Analysis of the relation between alopecia and resistance to 1,25-dihydroxyvitamin D.

Alopecia is a frequent feature in hereditary resistance to (1,25(OH)2D). We sought insight into this feature by analysing data from affected members of 30 kindreds. We assessed indices of mineral metabolism in one group with normal hair compared with a group with alopecia. Hereditary resistance to 1,25(OH)2D was diagnosed at an earlier age in alopecic patients (0.9 vs 3.3 years, P less than 0.05); this reflected late presentation of metabolic bone disease in some cases with normal hair and could not be attributed to early diagnosis resulting from the striking feature of alopecia.

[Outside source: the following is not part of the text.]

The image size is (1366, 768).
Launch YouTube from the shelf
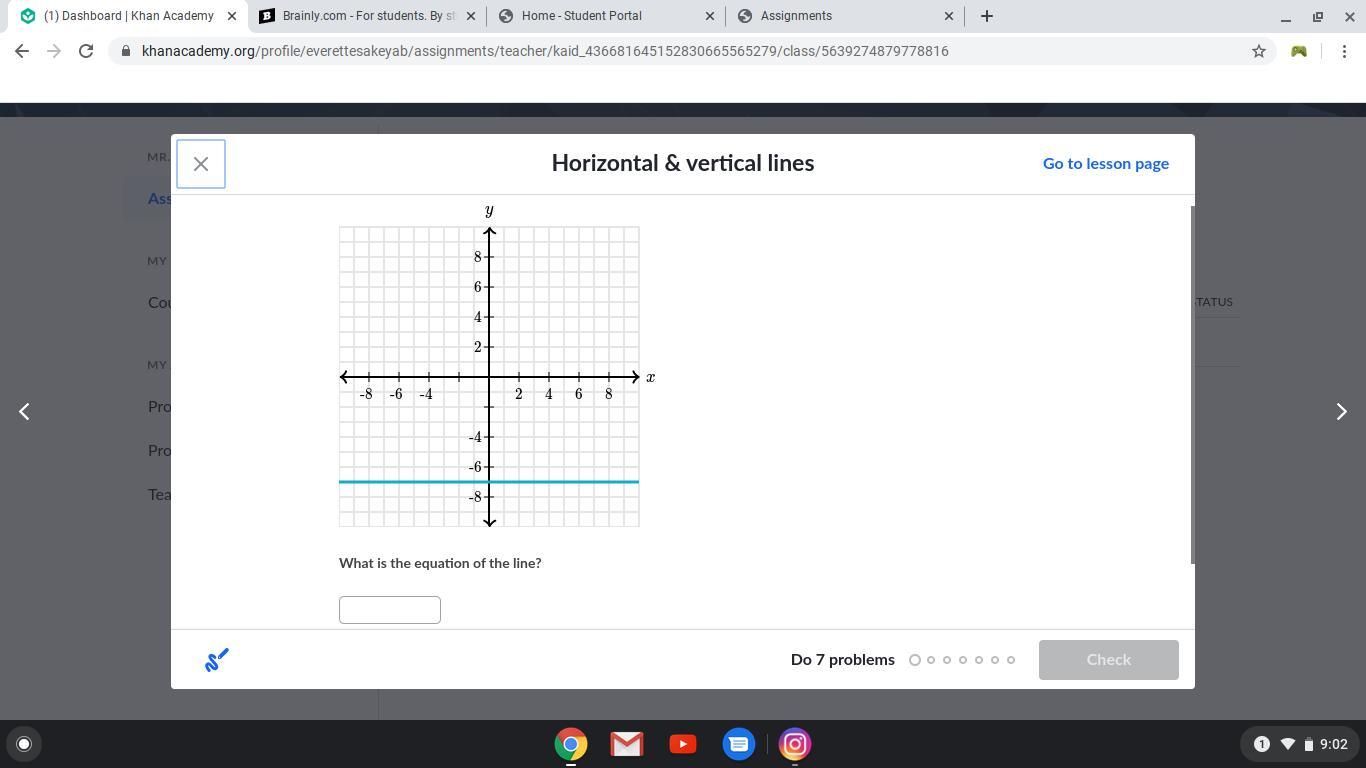tap(683, 744)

For untreated subjects, serum concentrations of calcium and 1,25(OH)2D were similar in both groups of patients. During calciferol therapy, however, the cases with alopecia showed lower serum calcium (1.9 vs 2.4 mmol/l, P less than 0.005), but higher serum 1,25(OH)2D (2900 v 340 pg/ml, P less than 0.005). Hair status did not predict the type of defect identified with cultured skin fibroblasts but did correlate with responsiveness of 25(OH)D 24-hydroxylase to 1,25(OH)2D3 in those cells. Cells from seven of eight kindreds with alopecia showed no 24-hydroxylase response to high doses of 1,25(OH)2D3 while cells from five of six kindreds with normal hair showed a 24-hydroxylase response to high doses of 1,25(OH)2D3. We conclude that in cases with hereditary resistance to 1,25(OH)2D alopecia reflects the more severe grades of this resistance based upon earlier age at time of diagnosis, lower potential for calcaemic response to calciferols, and lower potential for 24-hydroxylase response to 1,25(OH)2D3 by cultured skin fibroblasts.